Ensemble of Anchor-Free Models for Robust Bangla Document Layout Segmentation
This work addresses layout segmentation for Bangla documents, which is an incremental improvement in a domain-specific task.
The paper tackles Bangla document layout segmentation by developing an ensemble of YOLOv8 models with techniques like image augmentation and Bayesian optimization, achieving improved cross-validation scores through deliberate image quality reduction for robustness.
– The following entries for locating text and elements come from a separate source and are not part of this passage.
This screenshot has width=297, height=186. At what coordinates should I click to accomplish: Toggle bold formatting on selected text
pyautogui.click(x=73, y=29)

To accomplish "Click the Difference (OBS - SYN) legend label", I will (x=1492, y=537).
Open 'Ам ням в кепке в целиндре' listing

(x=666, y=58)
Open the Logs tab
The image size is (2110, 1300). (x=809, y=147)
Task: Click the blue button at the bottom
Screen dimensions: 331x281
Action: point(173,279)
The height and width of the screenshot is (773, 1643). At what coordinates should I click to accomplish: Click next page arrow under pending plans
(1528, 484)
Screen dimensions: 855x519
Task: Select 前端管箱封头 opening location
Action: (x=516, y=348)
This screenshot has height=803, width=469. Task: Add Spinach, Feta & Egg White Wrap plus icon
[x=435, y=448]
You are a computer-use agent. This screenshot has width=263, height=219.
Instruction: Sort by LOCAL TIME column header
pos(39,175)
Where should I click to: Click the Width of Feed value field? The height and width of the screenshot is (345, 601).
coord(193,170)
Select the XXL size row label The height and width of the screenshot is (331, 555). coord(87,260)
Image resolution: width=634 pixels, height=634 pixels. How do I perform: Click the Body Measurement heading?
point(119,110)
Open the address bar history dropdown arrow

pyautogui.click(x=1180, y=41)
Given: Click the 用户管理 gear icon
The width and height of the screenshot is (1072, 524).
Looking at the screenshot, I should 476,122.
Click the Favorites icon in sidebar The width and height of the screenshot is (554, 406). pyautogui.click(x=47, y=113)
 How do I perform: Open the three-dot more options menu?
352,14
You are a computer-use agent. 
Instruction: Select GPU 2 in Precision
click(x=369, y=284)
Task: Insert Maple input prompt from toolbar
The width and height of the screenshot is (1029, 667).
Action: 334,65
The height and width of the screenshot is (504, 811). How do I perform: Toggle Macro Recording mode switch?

In this research paper, we introduce a novel approach designed for the purpose of segmenting the layout of Bangla documents. Our methodology involves the utilization of a sophisticated ensemble of YOLOv8 models, which were trained for the DL Sprint 2.0 - BUET CSE Fest 2023 Competition focused on Bangla document layout segmentation. Our primary emphasis lies in enhancing various aspects of the task, including techniques such as image augmentation, model architecture, and the incorporation of model ensembles. We deliberately reduce the quality of a subset of document images to enhance the resilience of model training, thereby resulting in an improvement in our cross-validation score. By employing Bayesian optimization, we determine the optimal confidence and Intersection over Union (IoU) thresholds for our model ensemble. Through our approach, we successfully demonstrate the effectiveness of anchor-free models in achieving robust layout segmentation in Bangla documents.